Lateral ankle sprains of the talofibular and calcaneofibular ligaments account for approximately three-quarters of ankle soft tissue ligament injuries and whilst many are managed without patients seeking any medical or physical therapy attention, the injury burden overall represents up to ten percent of all attendances to Accident & Emergency departments. There is naturally a spectrum of injury severity which means that no one treatment protocol necessarily is applicable in all cases. For the severe inversion tilting sprain, with significant bruising, swelling and difficulty bearing weight, a few weeks of immobilisation in a plaster cast or pneumatic walker boot provides useful protection to rest the injured joint. Thereafter, progressive range of movement therapy and joint position proprioceptive training are effective in regaining function, strength and stability.  The sequelae of a severe ankle sprain with ligament injury can result in persistent pain due to joint synovitis, scar tissue impingement or joint cartilage damage, stiffness due to swelling and scar tissue arthrofibrosis or chronic ankle instability.

Chronic ankle instability encompasses a heterogeneous group of problems including recurrent ankle sprains to the same joint, apprehension during a variety of activities, or episodes of giving way leading to uncontrollable ankle inversion inward tilting but without the signs of an acute sprain. Chronic ankle instability can result from a combination of mechanical defects in the actual integrity of the lateral ligaments leading to excessive joint laxity and also functional or coordination problems due to weak or poorly controlled muscles unable to protect the vulnerable healing ligaments against further injury. The latter functional instability needs specific neuromuscular or proprioceptive joint position training physical therapy combined with exercises to achieve a full range of movement and strength and is not a surgically treatable problem.

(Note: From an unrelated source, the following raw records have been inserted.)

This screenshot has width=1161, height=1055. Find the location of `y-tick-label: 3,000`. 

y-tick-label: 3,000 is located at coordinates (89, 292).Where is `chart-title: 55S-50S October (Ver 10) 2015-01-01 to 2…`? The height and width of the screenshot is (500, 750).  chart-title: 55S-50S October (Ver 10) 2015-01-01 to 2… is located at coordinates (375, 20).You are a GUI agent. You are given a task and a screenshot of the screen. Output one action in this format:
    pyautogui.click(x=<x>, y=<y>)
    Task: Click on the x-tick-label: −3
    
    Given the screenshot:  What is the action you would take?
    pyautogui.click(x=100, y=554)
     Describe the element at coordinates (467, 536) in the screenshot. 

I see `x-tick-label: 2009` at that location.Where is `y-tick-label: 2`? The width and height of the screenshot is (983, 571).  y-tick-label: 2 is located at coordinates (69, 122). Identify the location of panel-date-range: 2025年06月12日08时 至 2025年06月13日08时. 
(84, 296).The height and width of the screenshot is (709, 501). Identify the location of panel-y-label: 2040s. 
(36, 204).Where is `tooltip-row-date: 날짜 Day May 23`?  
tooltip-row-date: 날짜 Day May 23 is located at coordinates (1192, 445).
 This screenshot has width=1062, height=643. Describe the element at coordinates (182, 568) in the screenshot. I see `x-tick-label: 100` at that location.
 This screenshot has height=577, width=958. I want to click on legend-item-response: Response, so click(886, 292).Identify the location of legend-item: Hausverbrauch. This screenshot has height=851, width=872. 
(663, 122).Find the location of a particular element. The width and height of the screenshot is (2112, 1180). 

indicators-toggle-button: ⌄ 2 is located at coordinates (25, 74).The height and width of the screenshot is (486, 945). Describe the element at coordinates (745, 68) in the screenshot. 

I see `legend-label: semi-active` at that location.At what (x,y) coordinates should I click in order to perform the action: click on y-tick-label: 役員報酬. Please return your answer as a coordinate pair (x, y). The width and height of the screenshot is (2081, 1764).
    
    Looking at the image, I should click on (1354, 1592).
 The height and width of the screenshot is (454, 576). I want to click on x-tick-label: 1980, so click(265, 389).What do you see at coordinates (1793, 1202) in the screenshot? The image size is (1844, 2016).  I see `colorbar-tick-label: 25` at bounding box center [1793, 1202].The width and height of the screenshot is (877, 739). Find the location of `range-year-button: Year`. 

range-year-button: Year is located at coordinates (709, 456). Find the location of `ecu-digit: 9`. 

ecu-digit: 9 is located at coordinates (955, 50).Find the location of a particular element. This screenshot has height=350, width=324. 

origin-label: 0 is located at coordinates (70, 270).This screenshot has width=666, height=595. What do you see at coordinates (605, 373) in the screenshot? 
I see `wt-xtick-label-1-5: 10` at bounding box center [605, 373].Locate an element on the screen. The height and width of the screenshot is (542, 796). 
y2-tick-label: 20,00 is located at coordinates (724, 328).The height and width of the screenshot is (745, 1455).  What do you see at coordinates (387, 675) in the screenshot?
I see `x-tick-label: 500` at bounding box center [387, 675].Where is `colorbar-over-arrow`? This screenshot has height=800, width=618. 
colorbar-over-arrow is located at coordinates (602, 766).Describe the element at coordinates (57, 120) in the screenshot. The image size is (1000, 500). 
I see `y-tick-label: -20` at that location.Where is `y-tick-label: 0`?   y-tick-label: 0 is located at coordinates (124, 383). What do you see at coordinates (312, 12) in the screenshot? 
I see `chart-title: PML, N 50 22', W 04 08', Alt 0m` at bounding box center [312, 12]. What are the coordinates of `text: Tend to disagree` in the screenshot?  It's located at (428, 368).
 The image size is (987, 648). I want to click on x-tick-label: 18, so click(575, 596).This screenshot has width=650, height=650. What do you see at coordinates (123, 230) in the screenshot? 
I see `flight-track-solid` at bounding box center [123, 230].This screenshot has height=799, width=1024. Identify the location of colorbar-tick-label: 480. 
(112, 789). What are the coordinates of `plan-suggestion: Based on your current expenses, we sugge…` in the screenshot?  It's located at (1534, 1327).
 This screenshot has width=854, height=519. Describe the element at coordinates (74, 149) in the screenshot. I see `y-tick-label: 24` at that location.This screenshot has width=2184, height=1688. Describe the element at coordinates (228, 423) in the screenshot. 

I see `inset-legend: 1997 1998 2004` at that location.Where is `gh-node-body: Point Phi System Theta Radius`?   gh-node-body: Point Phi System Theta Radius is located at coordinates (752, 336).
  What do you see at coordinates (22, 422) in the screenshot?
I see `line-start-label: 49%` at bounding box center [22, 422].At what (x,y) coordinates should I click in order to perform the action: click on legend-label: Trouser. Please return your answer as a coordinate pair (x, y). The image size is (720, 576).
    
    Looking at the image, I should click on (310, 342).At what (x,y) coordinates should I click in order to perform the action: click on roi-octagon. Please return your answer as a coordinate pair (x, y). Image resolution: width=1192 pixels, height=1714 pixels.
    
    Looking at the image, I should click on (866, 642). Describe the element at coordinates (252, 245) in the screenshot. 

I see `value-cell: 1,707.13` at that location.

Mechanical instability due to ligament deficiency leads to a joint with increased laxity or abnormal movement under stress and can be improved with surgery if joint stability cannot be achieved with intensive and prolonged physical therapy. Ankle surgery with a direct anatomical Broström repair of the anterior talofibular and calcaneofibular ligaments is an effective procedure, although chronic ligament attenuation can mean the tissue is of poor quality and supplementation with a commercially available synthetic internal repair brace is a useful means of augmentation. Other non anatomic surgical reconstruction techniques using tendon from the ankle, knee or tissue tendon banks are usually reserved for revision cases and have traditionally resulted in a stiffer and less physiological joint function. The choice of surgical repair or reconstruction may depend on the duration of chronic instability and the physical demands likely to be placed on the joint.

Recovery from all ankle ligament surgery requires further extensive physical therapy to prevent functional instability and taping or bracing may be needed. A return to competitive sport would be unlikely before at least three months post operation. Undoubtedly some joints remain vulnerable and the need for long-term bracing may provide the physical support and joint position feedback to prevent or at least contain further instability. Chronic ankle instability can be a distressing problem which significantly delays or precludes return to normal sporting function, or at worst, giving way during normal walking. The real significance lies in the risk of joint osteochondral damage which can occur with recurrent sprains and in the longer term, the development of osteoarthritis of the ankle.

Whilst taping, bracing or proprioceptive physical therapy training are all employed effectively after acute sprains and chronic instability, it is controversial as to their role in prevention of sprains in the uninjured joint. The message from A Year on Foot at the ISEH to those tennis aficionados watching on a steep terrace or other eponymously named grassy bank at Wimbledon is clear; do take your eye off the ball and watch your footing on the uneven ground if you want to avoid Andy Murray’s ankle accessories.